For the convictions to stand, Harris’s use of the false signatures and seals must have “affect[ed] interstate . . . commerce.” 18 U.S.C. § 1028(c)(3)(A). In his view, the government did not prove it did. We review the sufficiency of the evidence de novo, viewing the record in the light most favorable to the verdict. See United States v. Aungie, 4 F.4th 638, 643 (8th Cir. 2021).

Harris’s argument is that these transactions could not have affected interstate commerce because no money or property crossed state lines. These days, however, it does not take much for a criminal act to “affect[] interstate . . . commerce.” 18 U.S.C. § 1028(c)(3)(A). Any “actual” impact, no matter how minor, will do. United States v. Koech, 992 F.3d 686, 692 (8th Cir. 2021); accord United States v. Mann, 701 F.3d 274, 294–95 (8th Cir. 2012).

Harris’s actions affected interstate commerce in at least two ways. First, he admitted that he used Facetime and text messaging to communicate with Carrothers about the deeds. As we have explained, “the use of phones, text messages, and [the] -3- internet . . . is evidence of the requisite effect on interstate commerce.” Koech, 992 F.3d at 693. They are, after all, “instrumentalities” of interstate commerce. United States v. Corum, 362 F.3d 489, 493–94 (8th Cir. 2004) (addressing “intrastate” telephone use).

Second, the government presented evidence that, for each transaction, the Recorder of Deeds sent copies of the paperwork to the buyer and the seller through the mail, another instrumentality of commerce. See Little v. United States, 331 F.2d 287, 292 (8th Cir. 1964). Although Harris used fake addresses, which prevented actual delivery, and did not send anything himself, commercial real-estate documents traveled through the mail each time he recorded a deed, which “affect[ed]” interstate commerce in at least a minor way. 18 U.S.C. § 1028(c)(3)(A); cf. United States v. Jackson, 144 F.3d 942, 946–47 (8th Cir. 1998) (holding that a fraudulent document need not cross state lines if the scheme has some effect on interstate commerce).

III.

Even if nothing was missing from the government’s case, Harris believes that the government said too much at closing argument. He failed to object, however, so our review is for plain error. See United States v. Darden, 688 F.3d 382, 388–89 (8th Cir. 2012). To prevail, he must identify a “clear or obvious” error that affected his substantial rights. See id. at 388 (quoting Puckett v. United States, 556 U.S. 129, 135 (2009)); United States v. King, 36 F.3d 728, 734 (8th Cir. 1994) (explaining that it takes “exceptional circumstances” to reverse based on an improper statement made during closing argument).

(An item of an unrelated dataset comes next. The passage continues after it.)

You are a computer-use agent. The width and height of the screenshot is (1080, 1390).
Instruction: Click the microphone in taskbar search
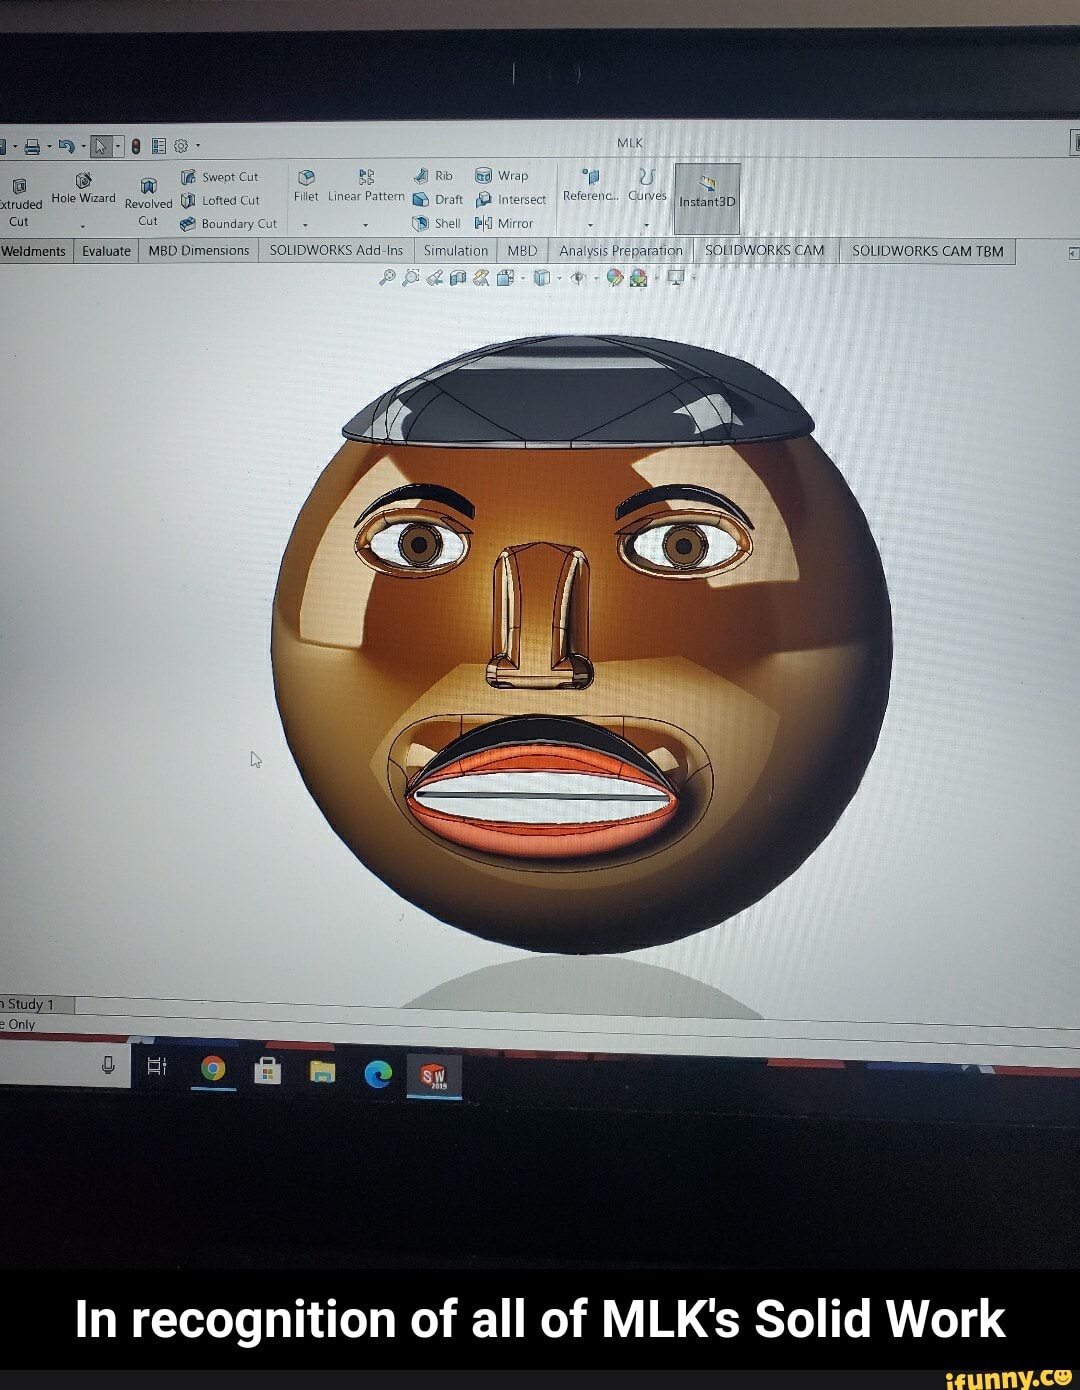click(108, 1067)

According to Harris, two of the prosecutor’s statements qualify. The first was a reference to the government’s “higher burden,” which explained why it had “the opportunity to split [its closing-argument] time in two.” (Emphasis added). Harris had no burden at trial, so he believes the use of the word “higher,” a comparative term, left the jury with the mistaken impression that he needed to present evidence -4- of his own. See United States v. Patterson, 684 F.3d 794, 798 (8th Cir. 2012) (explaining that “the government may not improperly suggest that the defendant has the burden to produce evidence” (citation omitted)).

Even if we assume that the reference was plainly erroneous, it was not prejudicial. See United States v. Olano, 507 U.S. 725, 734 (1993) (describing the defendant’s burden to show that an error affected his “substantial rights”).